Great photos there Michelleryan


----------



## aussie1 (Jul 25, 2008)

I tell you this is ironic

All my long necks are MALES

AND 

Now it turns out all my short necks are FEMALES.

Whats the odds?


----------



## michelleryan (Jul 25, 2008)

Thats funny.


----------



## springerduck (Jul 25, 2008)

aussie1 said:


> I tell you this is ironic
> 
> All my long necks are MALES
> 
> ...


 
How many do you have all up?


----------



## aussie1 (Jul 25, 2008)

5 of each lol


And they all came from different places none were purchased from the same shop, i cant believe it.


----------



## springerduck (Jul 25, 2008)

aussie1 said:


> 5 of each lol


 
thats a few!
In ponds or tanks?


----------



## aussie1 (Jul 25, 2008)

Both at the moment i have the nicer ones in tanks inside and the others outside.


----------



## springerduck (Jul 25, 2008)

aussie1 said:


> Both at the moment i have the nicer ones in tanks inside and the others outside.


 is that an eagle in your picture? ( my eyesight is not the best)


----------



## aussie1 (Jul 25, 2008)

Yeah a wedgey


----------



## springerduck (Jul 25, 2008)

a young one!

You into raptors?


----------



## carkat (Jul 25, 2008)

aussie1 said:


> I wish there was a simple way of working turtles sex out.





aussie1 said:


> So is the verdict on the first one i posted a female still?





You know there a very easy, simple and very accurate way to sex your turtles. We could kill them and do an autopsy. We would know for sure then!

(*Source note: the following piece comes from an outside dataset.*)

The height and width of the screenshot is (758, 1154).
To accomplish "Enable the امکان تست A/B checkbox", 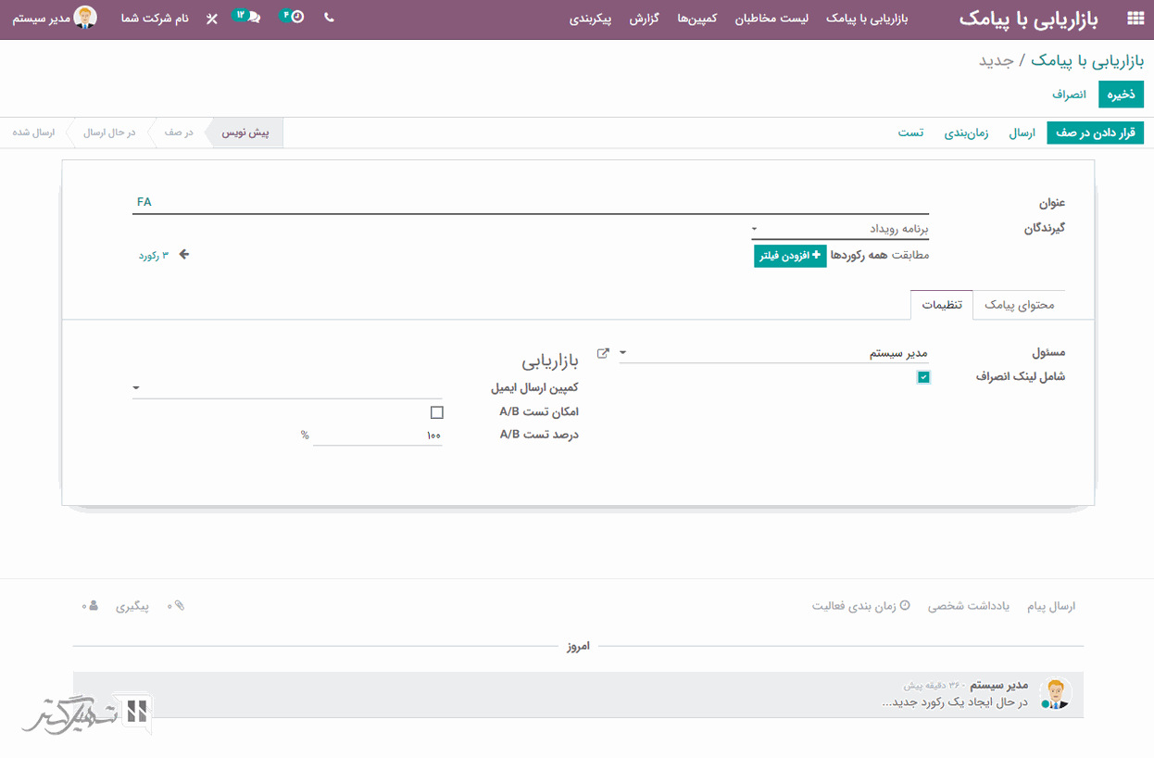I will [x=437, y=412].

Obviously not so good for your turtles !

Sometimes when working with marine turtle hatchlings on our beaches , we are asked what sex the brand-new hatchlings are? Because of a number of factors we are fairly sure most of our local hatchlings are female. If a tourist wants to be really sure, we let them know, that we would probably have to kill it to confirm the sex and that's not something we're going to do!


----------



## aussie1 (Jul 25, 2008)

Yeah the first one is officially a female.

So are all the others. 

I should play tattslotto with those odds.


----------



## aussie1 (Jul 25, 2008)

springerduck said:


> a young one!
> 
> You into raptors?


 
I am, they are great creatures.


----------



## springerduck (Jul 25, 2008)

aussie1 said:


> I am, they are great creatures.


 
This pair are out where Michelle does some turtle research.


This goshawk has moved into my place recently, he is very cheeky, I think he has been released.


----------



## aussie1 (Jul 25, 2008)

Great photos them, 

Goss Hawks are nice looking birds as well.


----------



## michelleryan (Jul 25, 2008)

Good pics springerduck!


----------



## richardsc (Jul 28, 2008)

aussie,next time u go to a shop or sellers place and look at short necks,suss there tail lengths out,males tails mare huge in comparison in mature ones,longnecks are harder to differentiate,females usually are bigger than males,check the shape of the back of the shell,slightly different in shape between sexes and males often have a concave plastron compared to a female,but not always,longneckeds website has good info,but there are also other sites as well.craig lattas is great to,good luck with them


----------



## largeheaded1 (Jul 28, 2008)

yea the tail looks a bit thin, i have one which im pretty sure is a male and his tail is alot thicker and a bit longer than that

good luck breeding tho dude!


----------